(Item position rows)
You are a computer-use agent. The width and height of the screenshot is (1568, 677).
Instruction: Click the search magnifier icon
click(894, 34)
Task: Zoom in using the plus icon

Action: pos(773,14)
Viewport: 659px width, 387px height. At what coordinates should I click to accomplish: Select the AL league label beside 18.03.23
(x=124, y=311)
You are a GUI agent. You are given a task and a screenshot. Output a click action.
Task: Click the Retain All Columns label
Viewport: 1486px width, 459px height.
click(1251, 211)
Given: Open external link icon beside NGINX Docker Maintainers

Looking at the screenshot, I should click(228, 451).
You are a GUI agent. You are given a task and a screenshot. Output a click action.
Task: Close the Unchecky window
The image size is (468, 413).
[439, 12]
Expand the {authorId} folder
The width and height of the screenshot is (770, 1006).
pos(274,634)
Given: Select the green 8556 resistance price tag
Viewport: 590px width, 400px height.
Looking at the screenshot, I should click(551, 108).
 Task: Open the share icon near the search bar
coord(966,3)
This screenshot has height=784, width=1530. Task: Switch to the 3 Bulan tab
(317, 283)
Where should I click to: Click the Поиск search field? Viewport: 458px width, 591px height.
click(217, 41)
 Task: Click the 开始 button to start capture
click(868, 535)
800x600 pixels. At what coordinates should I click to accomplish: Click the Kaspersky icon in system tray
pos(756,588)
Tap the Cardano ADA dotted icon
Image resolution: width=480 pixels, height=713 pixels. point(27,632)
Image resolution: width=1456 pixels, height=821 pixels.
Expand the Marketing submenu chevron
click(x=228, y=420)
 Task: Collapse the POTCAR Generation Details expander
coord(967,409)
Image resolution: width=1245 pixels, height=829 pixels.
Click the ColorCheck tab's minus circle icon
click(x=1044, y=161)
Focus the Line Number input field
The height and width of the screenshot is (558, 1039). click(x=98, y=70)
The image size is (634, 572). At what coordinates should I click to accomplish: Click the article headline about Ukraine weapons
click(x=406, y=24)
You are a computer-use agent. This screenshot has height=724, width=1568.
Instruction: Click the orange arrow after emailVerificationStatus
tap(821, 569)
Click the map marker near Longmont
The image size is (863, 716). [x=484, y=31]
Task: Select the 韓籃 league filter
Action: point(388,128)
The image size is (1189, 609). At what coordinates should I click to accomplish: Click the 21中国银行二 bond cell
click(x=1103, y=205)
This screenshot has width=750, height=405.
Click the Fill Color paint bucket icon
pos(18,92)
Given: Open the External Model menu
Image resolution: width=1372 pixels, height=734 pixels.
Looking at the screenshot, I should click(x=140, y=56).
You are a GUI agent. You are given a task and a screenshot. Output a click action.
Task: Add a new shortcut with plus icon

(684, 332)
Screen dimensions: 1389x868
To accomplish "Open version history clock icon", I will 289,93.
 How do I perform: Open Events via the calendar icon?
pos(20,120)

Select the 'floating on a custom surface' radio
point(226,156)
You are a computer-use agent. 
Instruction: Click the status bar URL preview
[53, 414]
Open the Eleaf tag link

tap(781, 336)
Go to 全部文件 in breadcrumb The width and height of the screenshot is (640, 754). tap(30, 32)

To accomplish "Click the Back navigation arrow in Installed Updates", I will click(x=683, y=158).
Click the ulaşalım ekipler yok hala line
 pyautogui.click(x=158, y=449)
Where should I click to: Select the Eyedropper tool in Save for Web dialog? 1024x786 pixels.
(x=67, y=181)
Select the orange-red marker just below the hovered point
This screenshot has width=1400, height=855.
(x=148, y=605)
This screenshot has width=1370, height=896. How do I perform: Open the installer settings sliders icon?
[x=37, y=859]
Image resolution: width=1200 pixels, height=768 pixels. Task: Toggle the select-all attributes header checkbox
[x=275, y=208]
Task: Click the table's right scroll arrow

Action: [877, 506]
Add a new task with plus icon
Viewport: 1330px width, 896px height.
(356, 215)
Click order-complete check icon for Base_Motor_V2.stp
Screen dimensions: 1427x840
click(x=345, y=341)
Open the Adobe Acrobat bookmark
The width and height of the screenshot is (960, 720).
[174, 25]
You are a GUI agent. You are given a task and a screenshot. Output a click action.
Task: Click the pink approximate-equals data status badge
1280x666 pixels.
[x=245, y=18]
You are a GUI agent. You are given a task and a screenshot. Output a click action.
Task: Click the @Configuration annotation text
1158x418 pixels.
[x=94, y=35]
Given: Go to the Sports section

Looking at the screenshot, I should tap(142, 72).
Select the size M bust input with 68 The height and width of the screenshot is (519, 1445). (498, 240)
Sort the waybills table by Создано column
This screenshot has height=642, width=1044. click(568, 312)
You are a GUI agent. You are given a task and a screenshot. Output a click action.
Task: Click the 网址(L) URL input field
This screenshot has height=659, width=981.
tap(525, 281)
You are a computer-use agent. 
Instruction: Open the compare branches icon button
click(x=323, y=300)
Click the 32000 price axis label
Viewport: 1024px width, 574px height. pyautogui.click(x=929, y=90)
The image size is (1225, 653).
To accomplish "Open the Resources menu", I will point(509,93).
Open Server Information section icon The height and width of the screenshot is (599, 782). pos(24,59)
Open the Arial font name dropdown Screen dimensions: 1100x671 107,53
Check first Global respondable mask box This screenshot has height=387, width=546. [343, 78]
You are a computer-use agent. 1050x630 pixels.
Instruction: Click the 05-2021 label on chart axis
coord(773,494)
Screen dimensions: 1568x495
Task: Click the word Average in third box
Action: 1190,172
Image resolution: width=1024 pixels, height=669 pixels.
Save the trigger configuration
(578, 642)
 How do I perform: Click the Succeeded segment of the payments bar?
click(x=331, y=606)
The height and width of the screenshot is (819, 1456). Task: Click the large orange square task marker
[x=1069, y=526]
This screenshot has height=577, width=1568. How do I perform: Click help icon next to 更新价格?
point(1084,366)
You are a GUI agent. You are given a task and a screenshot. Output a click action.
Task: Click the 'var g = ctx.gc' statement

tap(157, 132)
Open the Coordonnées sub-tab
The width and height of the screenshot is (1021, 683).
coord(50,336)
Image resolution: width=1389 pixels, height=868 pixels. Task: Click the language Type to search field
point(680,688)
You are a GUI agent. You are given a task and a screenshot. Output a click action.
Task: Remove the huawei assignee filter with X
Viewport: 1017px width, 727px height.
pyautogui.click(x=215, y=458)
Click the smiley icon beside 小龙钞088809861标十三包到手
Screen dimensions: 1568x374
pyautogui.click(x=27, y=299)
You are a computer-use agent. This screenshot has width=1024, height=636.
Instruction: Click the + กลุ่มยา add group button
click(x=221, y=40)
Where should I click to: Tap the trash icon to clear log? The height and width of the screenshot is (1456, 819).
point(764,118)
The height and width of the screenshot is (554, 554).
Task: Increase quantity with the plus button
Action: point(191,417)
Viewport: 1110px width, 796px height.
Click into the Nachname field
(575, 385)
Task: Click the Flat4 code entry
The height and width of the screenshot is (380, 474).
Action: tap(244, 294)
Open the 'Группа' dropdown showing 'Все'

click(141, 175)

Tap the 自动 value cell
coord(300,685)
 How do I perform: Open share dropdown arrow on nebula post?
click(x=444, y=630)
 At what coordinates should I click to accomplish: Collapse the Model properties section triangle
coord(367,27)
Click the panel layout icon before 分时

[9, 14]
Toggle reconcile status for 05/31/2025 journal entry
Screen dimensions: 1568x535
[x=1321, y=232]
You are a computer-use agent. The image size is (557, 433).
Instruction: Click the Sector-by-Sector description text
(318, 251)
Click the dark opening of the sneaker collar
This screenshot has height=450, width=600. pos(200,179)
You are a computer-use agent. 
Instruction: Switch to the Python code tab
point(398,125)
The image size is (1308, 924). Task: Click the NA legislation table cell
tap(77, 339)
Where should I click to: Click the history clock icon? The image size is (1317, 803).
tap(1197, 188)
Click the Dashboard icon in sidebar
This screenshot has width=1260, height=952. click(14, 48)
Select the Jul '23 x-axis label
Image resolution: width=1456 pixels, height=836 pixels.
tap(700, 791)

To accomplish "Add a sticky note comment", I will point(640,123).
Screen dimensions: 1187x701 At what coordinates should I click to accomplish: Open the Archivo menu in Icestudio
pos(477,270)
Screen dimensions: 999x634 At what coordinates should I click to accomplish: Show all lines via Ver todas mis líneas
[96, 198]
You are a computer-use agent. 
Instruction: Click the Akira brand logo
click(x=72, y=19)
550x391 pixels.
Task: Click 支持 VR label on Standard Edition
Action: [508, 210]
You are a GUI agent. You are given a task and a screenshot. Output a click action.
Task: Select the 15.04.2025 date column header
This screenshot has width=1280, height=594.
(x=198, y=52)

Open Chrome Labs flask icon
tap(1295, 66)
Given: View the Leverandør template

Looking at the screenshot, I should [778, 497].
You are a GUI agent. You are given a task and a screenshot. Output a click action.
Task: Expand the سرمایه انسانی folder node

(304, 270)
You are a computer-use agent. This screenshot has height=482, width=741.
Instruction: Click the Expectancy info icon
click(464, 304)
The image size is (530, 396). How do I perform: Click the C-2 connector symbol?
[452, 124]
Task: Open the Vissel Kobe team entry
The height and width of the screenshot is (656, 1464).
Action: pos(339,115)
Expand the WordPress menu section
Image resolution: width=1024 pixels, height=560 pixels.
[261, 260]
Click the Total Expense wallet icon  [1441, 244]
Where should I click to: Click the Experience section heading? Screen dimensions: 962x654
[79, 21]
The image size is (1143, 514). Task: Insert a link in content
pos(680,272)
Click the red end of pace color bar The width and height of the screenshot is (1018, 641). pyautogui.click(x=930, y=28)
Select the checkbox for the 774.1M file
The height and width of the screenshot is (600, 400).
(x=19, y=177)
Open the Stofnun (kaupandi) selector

#### What needs to be done
Repeat the rows above verbatim, starting with the line containing "The height and width of the screenshot is (819, 1456)." and ending with the line containing "pyautogui.click(x=27, y=299)", both lines included.

#### Solved problem
The height and width of the screenshot is (819, 1456). Task: Click the large orange square task marker
[x=1069, y=526]
This screenshot has height=577, width=1568. How do I perform: Click help icon next to 更新价格?
point(1084,366)
You are a GUI agent. You are given a task and a screenshot. Output a click action.
Task: Click the 'var g = ctx.gc' statement

tap(157, 132)
Open the Coordonnées sub-tab
The width and height of the screenshot is (1021, 683).
coord(50,336)
Image resolution: width=1389 pixels, height=868 pixels. Task: Click the language Type to search field
point(680,688)
You are a GUI agent. You are given a task and a screenshot. Output a click action.
Task: Remove the huawei assignee filter with X
Viewport: 1017px width, 727px height.
pyautogui.click(x=215, y=458)
Click the smiley icon beside 小龙钞088809861标十三包到手
Screen dimensions: 1568x374
pyautogui.click(x=27, y=299)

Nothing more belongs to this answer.